## Work request
Give back, word for word, the lines in the listing below from the one holding "You are a GUI agent. The screenshot is 1728×2046." down to the one holding "Strange Weekend (288, 1249)", both ends included.

________________

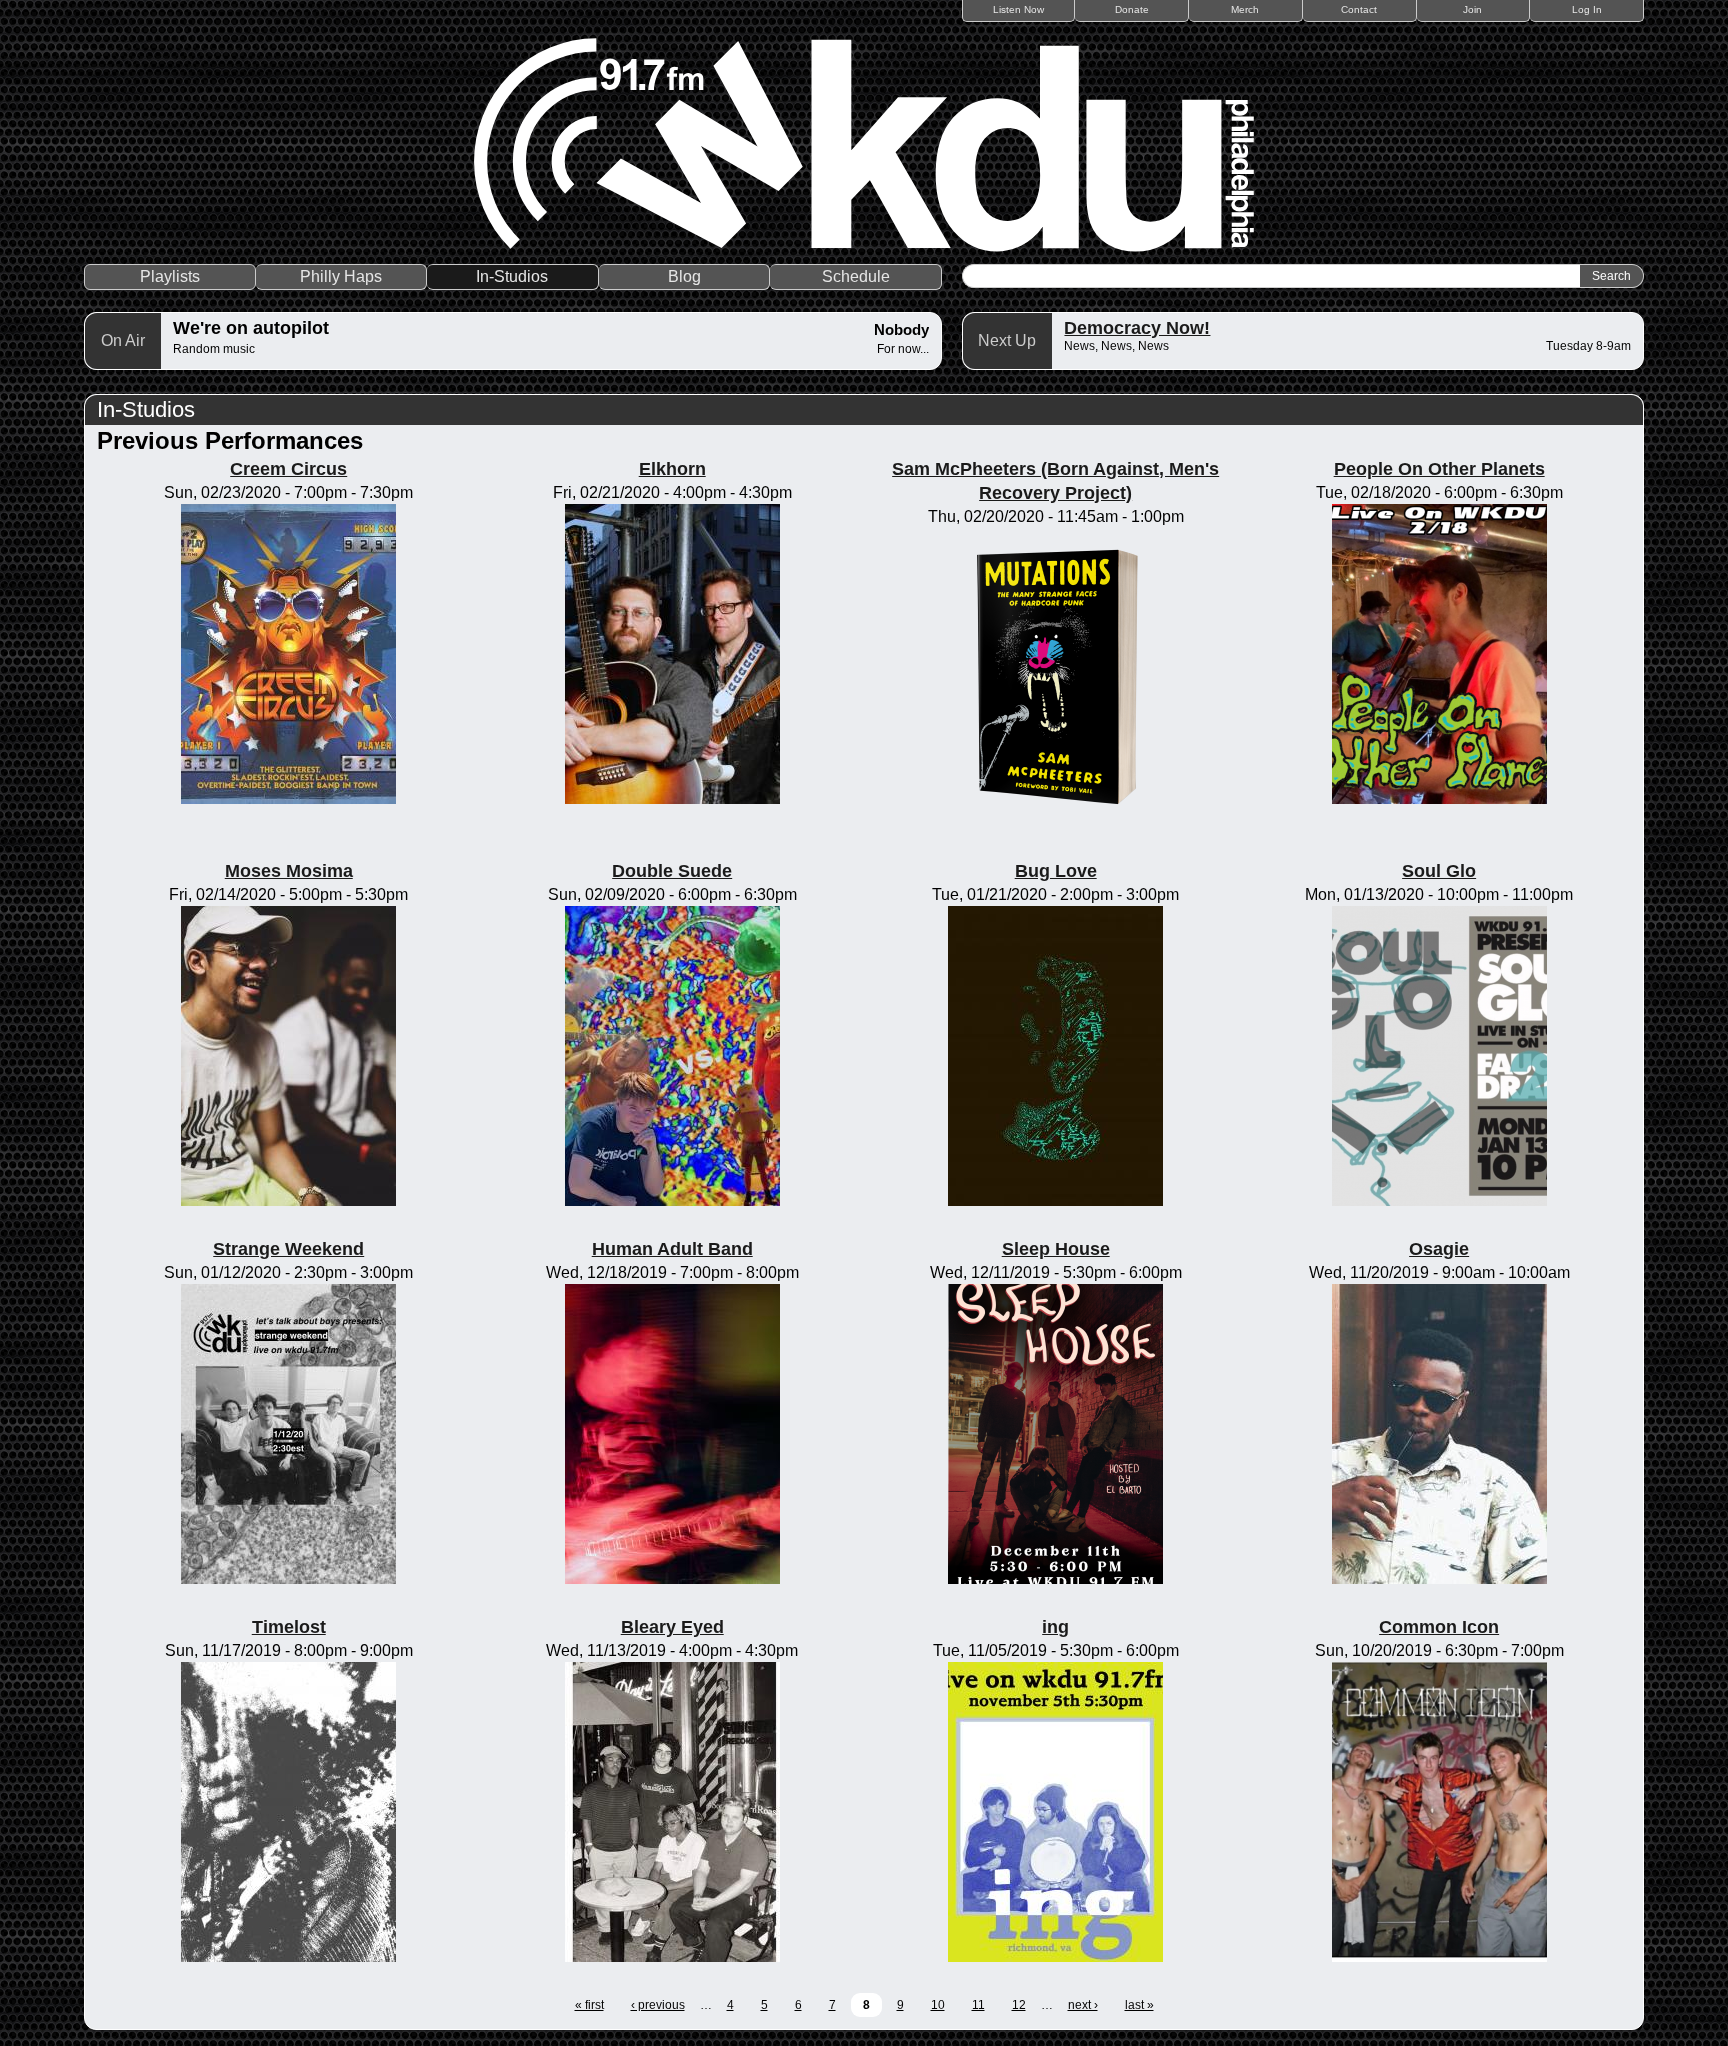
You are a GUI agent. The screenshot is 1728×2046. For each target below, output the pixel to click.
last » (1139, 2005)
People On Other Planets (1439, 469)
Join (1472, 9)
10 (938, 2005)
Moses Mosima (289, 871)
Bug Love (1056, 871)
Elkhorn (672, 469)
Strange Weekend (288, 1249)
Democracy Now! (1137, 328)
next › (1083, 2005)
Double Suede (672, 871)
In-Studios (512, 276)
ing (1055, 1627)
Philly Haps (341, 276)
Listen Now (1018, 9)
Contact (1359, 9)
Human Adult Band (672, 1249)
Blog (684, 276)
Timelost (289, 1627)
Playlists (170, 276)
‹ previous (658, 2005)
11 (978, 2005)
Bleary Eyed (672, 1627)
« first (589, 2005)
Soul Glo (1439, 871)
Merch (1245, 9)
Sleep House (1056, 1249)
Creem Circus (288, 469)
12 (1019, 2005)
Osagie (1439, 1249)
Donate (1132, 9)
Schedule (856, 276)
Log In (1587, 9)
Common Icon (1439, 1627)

________________

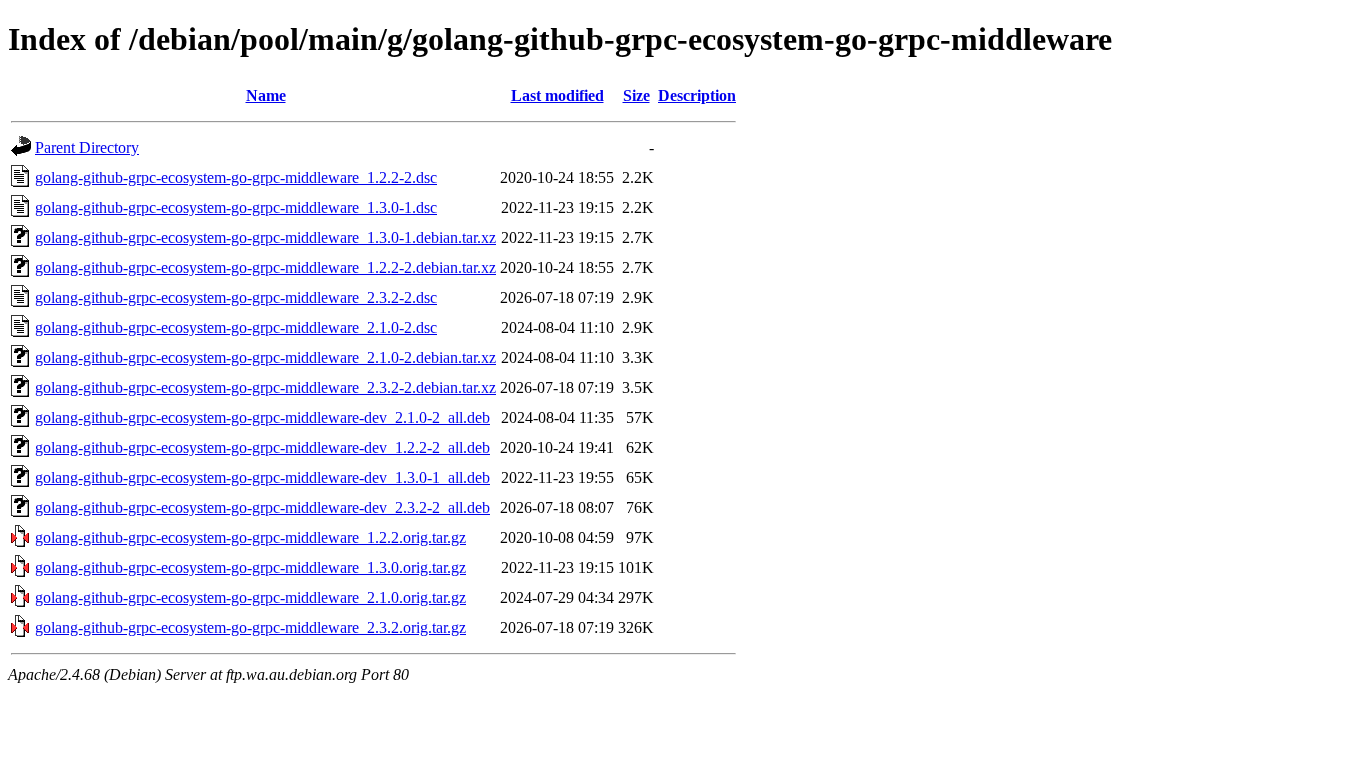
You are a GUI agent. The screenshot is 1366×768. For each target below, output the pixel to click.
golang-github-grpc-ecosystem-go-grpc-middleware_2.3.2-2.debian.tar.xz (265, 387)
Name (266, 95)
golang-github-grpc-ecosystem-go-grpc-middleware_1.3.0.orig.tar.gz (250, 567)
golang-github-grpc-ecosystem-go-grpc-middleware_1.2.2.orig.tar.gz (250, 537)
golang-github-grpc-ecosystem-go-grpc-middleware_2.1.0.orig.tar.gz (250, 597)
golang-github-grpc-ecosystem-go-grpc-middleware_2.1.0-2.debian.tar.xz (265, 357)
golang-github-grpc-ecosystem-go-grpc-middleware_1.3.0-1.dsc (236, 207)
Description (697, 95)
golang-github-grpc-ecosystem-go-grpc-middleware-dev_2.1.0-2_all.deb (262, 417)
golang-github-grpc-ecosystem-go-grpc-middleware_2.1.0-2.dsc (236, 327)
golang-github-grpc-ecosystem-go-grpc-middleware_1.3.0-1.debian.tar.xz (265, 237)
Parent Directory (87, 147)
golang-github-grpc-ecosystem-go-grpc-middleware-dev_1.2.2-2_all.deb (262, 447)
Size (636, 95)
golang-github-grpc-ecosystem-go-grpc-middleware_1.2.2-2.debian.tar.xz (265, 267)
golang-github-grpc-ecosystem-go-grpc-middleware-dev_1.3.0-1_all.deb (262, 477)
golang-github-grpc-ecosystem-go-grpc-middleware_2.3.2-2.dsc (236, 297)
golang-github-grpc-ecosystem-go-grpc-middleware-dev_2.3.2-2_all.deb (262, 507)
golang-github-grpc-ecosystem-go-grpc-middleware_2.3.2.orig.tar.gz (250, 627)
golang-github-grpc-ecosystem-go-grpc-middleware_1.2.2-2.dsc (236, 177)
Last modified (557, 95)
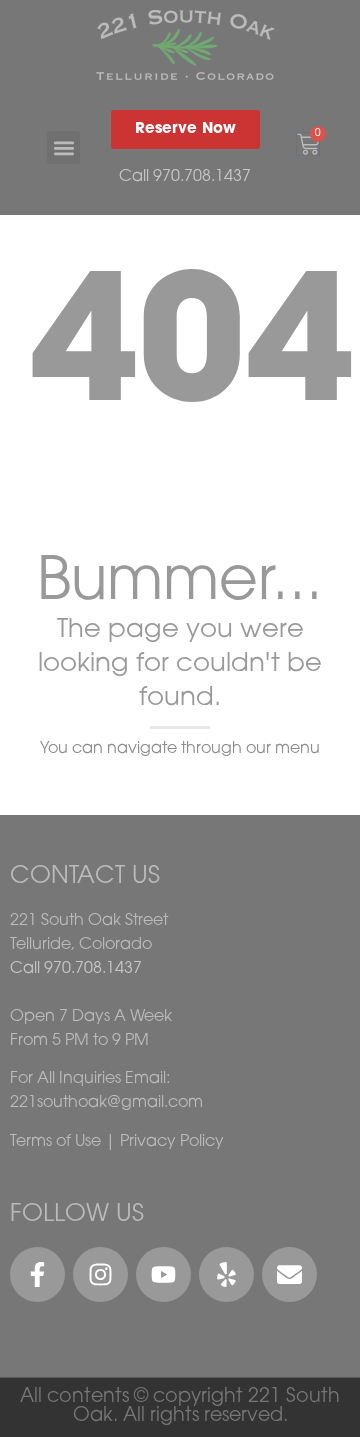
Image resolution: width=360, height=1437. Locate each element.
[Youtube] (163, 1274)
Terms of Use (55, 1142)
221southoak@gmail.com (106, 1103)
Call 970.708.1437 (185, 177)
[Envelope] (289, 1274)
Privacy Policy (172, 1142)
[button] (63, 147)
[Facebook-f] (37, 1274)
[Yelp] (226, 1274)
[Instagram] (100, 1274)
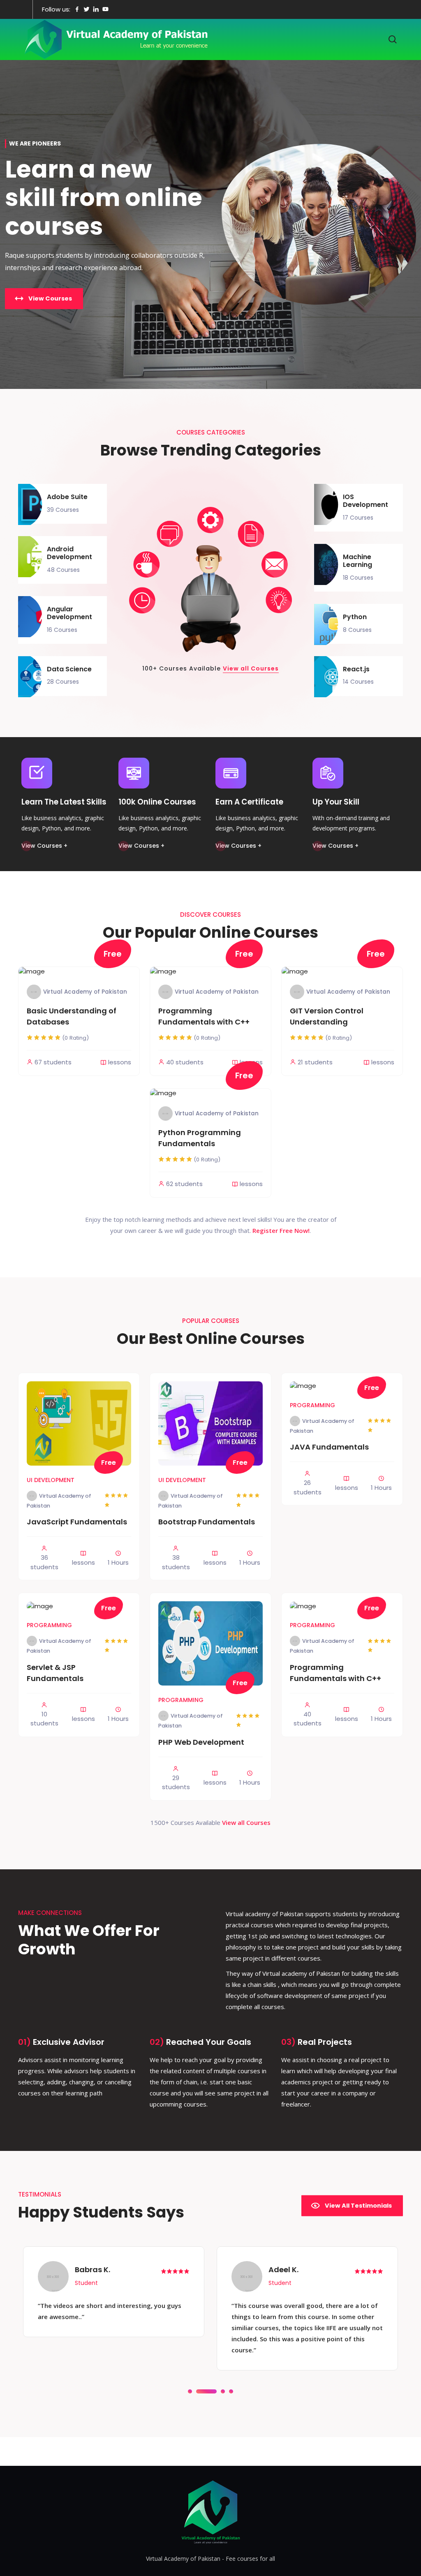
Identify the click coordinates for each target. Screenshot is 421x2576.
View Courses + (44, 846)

________________

## Answer
You are a GUI agent. The screenshot is 1728×2046. For each target below, output the pixel to click.
last » (1139, 2005)
People On Other Planets (1439, 469)
Join (1472, 9)
10 (938, 2005)
Moses Mosima (289, 871)
Bug Love (1056, 871)
Elkhorn (672, 469)
Strange Weekend (288, 1249)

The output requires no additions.